Write back each entry precisely as it is given.

· · ·

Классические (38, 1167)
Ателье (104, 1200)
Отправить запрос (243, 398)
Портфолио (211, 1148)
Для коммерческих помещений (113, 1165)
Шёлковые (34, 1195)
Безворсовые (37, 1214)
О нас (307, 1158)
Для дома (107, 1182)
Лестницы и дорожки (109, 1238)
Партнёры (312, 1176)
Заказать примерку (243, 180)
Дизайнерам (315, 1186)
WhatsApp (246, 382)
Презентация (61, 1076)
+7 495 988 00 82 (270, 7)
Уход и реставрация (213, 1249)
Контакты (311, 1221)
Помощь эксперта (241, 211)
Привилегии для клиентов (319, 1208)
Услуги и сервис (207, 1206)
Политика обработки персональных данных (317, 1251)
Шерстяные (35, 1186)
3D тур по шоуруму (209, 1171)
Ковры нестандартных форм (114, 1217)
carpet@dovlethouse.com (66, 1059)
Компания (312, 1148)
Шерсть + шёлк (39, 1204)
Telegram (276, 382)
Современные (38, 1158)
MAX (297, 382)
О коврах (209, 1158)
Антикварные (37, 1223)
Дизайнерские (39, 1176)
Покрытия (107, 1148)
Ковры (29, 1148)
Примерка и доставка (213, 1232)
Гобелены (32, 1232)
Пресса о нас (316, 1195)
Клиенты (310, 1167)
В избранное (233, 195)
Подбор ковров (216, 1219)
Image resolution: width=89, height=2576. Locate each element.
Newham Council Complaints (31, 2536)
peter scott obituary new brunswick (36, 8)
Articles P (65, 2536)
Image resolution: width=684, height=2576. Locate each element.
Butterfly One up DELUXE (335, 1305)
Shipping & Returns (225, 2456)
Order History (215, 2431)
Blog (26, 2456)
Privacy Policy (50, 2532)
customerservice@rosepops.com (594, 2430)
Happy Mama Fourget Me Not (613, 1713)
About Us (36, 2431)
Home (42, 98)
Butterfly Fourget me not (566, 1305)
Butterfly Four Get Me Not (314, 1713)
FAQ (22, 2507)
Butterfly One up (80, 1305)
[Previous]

· · ·

> **Task answer**:
Классические (38, 1167)
Ателье (104, 1200)
Отправить запрос (243, 398)
Портфолио (211, 1148)
Для коммерческих помещений (113, 1165)
Шёлковые (34, 1195)
Безворсовые (37, 1214)
О нас (307, 1158)
Для дома (107, 1182)
Лестницы и дорожки (109, 1238)
Партнёры (312, 1176)
Заказать примерку (243, 180)
Дизайнерам (315, 1186)
WhatsApp (246, 382)
Презентация (61, 1076)
+7 495 988 00 82 (270, 7)
Уход и реставрация (213, 1249)
Контакты (311, 1221)
Помощь эксперта (241, 211)
Привилегии для клиентов (319, 1208)
Услуги и сервис (207, 1206)
Политика обработки персональных данных (317, 1251)
Шерстяные (35, 1186)
3D тур по шоуруму (209, 1171)
Ковры нестандартных форм (114, 1217)
carpet@dovlethouse.com (66, 1059)
Компания (312, 1148)
Шерсть + шёлк (39, 1204)
Telegram (276, 382)
Современные (38, 1158)
MAX (297, 382)
О коврах (209, 1158)
Антикварные (37, 1223)
Дизайнерские (39, 1176)
Покрытия (107, 1148)
Ковры (29, 1148)
Примерка и доставка (213, 1232)
Гобелены (32, 1232)
Пресса о нас (316, 1195)
Клиенты (310, 1167)
В избранное (233, 195)
Подбор ковров (216, 1219)
Image resolution: width=89, height=2576. Locate each element.
Newham Council Complaints (31, 2536)
peter scott obituary new brunswick (36, 8)
Articles P (65, 2536)
Image resolution: width=684, height=2576. Locate each element.
Butterfly One up DELUXE (335, 1305)
Shipping & Returns (225, 2456)
Order History (215, 2431)
Blog (26, 2456)
Privacy Policy (50, 2532)
customerservice@rosepops.com (594, 2430)
Happy Mama Fourget Me Not (613, 1713)
About Us (36, 2431)
Home (42, 98)
Butterfly Fourget me not (566, 1305)
Butterfly Four Get Me Not (314, 1713)
FAQ (22, 2507)
Butterfly One up (80, 1305)
[Previous]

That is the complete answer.